The World Health Organization says the Ebola epidemic circulating in three West African countries shows no signs of diminishing and fears it is likely to continue for many months. Latest WHO figures put the number of cases of this deadly disease at 964, including 603 deaths.
The deadly Ebola virus is continuing to spread in Guinea, Sierra Leone and Liberia nearly four months after it was first detected in remote forest communities of Guinea. There is no vaccine or cure for the virus, which is spread through direct contact with bodily fluids from an infected person.
The World Health Organization reports Ebola victims in West Africa are dying at a rate of 60 percent. WHO spokesman Dan Epstein said it probably would be several months before governments and health agencies got a grip on this epidemic and cases of the disease started going down.

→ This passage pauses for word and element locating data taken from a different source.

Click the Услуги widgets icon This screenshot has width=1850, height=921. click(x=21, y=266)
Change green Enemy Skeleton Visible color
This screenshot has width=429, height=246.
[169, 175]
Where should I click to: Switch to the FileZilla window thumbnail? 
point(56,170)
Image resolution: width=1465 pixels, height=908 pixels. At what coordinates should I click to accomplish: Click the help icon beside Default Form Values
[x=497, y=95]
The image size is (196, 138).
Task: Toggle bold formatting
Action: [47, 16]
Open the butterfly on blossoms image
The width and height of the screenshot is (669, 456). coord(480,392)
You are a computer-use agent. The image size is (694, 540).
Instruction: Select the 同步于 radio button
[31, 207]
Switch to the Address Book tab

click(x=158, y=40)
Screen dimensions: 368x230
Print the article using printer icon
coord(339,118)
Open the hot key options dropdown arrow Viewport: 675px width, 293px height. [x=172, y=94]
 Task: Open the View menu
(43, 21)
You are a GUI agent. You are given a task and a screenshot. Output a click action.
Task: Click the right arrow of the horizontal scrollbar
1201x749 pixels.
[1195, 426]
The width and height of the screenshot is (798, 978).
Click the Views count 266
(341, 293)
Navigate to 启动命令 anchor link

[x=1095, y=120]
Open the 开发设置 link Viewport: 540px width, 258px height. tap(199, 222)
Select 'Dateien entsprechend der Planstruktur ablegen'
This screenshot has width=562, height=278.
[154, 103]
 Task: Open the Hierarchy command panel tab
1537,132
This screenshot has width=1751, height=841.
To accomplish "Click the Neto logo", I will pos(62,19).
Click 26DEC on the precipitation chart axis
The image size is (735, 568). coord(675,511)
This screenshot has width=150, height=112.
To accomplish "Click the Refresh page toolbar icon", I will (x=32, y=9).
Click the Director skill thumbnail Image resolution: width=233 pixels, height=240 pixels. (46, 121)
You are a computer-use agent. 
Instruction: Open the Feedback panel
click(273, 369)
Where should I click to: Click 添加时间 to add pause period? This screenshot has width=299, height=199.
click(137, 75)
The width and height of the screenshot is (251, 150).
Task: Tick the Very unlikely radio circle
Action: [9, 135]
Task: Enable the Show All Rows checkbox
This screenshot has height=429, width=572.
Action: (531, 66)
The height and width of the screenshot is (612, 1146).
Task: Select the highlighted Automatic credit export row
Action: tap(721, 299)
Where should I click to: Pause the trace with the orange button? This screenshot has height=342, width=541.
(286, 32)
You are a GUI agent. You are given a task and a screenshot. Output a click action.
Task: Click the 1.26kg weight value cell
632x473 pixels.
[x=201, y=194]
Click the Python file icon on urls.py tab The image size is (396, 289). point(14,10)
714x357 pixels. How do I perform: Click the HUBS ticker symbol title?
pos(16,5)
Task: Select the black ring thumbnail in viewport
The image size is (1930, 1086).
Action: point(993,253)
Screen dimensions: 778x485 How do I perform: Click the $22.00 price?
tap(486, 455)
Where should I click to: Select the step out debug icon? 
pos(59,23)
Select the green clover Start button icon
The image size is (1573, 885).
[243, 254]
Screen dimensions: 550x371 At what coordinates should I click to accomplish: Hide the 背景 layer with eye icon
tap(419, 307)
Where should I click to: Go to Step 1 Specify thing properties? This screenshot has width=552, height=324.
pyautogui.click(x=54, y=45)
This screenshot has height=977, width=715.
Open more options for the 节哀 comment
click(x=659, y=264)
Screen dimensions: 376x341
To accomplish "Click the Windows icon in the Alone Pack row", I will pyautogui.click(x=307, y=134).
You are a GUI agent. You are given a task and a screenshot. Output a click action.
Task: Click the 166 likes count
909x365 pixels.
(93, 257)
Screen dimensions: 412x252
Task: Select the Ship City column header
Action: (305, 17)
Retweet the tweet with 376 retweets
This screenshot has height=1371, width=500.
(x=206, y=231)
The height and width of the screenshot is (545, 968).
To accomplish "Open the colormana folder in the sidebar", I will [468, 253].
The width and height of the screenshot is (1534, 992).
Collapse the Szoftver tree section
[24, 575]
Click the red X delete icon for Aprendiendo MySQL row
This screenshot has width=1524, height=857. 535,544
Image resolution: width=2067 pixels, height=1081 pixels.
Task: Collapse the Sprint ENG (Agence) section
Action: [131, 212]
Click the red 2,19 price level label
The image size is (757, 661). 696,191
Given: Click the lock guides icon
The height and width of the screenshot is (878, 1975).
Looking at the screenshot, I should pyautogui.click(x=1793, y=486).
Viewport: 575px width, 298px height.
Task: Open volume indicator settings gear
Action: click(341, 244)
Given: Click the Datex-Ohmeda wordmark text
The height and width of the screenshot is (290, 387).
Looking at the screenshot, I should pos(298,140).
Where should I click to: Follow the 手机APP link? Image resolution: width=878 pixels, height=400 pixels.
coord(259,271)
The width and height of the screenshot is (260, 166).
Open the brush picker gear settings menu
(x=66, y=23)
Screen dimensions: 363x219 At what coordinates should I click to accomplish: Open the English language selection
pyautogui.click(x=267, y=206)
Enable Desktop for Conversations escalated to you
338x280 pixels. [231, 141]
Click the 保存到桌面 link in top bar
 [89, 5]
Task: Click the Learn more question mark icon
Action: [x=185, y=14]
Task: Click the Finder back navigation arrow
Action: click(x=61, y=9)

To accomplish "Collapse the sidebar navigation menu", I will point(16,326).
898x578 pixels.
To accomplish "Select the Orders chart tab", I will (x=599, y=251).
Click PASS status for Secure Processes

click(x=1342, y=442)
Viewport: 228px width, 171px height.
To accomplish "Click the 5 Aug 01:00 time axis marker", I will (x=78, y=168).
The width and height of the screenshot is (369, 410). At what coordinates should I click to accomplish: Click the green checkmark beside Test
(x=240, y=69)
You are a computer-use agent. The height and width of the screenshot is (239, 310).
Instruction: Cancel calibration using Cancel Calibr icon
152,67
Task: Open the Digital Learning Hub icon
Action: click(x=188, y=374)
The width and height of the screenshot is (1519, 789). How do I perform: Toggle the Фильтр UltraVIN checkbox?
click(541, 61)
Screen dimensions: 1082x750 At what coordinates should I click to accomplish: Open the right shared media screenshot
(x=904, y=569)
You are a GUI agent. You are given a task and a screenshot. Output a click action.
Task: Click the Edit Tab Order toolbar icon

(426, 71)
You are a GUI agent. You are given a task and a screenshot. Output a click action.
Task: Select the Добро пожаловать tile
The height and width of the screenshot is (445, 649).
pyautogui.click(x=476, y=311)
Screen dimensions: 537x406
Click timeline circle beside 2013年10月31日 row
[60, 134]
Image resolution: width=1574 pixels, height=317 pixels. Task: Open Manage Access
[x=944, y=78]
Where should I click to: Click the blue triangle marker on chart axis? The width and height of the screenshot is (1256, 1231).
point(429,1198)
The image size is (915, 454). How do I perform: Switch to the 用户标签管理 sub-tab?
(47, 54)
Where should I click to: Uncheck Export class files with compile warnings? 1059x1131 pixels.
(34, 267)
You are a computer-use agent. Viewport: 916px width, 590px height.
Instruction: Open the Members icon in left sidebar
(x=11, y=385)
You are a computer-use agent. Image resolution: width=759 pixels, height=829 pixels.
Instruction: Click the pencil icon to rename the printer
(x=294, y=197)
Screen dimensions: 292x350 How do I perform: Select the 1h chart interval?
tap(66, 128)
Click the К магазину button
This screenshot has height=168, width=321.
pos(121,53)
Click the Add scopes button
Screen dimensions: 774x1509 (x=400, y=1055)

"It is pretty horrifying, I think, anytime you have an epidemic that has a case fatality rate of above 50 percent where more than half the people infected die, it is horrifying. So, of course, we are very worried and that is why we are increasing our efforts. In terms of how long it will take, it is very hard to predict. It depends on our success in the five important areas of epidemiology, contact tracing, education very importantly, community level participation, changing of habits of burial practices," he said.
There have been periodic outbreaks of Ebola in Africa since it was first detected in the mid-1970s in the Democratic Republic of Congo, then known as Zaire. This is the first outbreak of the disease in West Africa and it is proving to be the deadliest on record.
Since people have no experience with the disease, they do not know how the virus is transmitted. People often refuse treatment because they are suspicious of health workers.
Epstein said this was a huge impediment toward stopping its spread. He said it was important to trace all people who have been in contact with an infected person in order to contain the disease.
He told VOA it was very difficult for foreign health workers to get into communities because they were viewed with hostility, intimidated and often driven away by the residents.
"It is really kind of a matter of rumor control. It is myths and facts. So we have to dispel these myths about Ebola that are prevalent and that are circulating as rumors that are very damaging. You know like the myth that foreigners are bringing Ebola to your villages or that if you go to the hospital, you will die and they will take your organs. Or crazy bits like that are hard to dispel."
"So, it is early to say whether we are being successful, but we are certainly increasing our effort in education and social mobilization in villages in all the three countries," he said.
Epstein said WHO was reaching out to religious and traditional leaders for help in gaining the confidence of villagers so health workers could break this damaging cycle of suspicion and bring the epidemic to an end.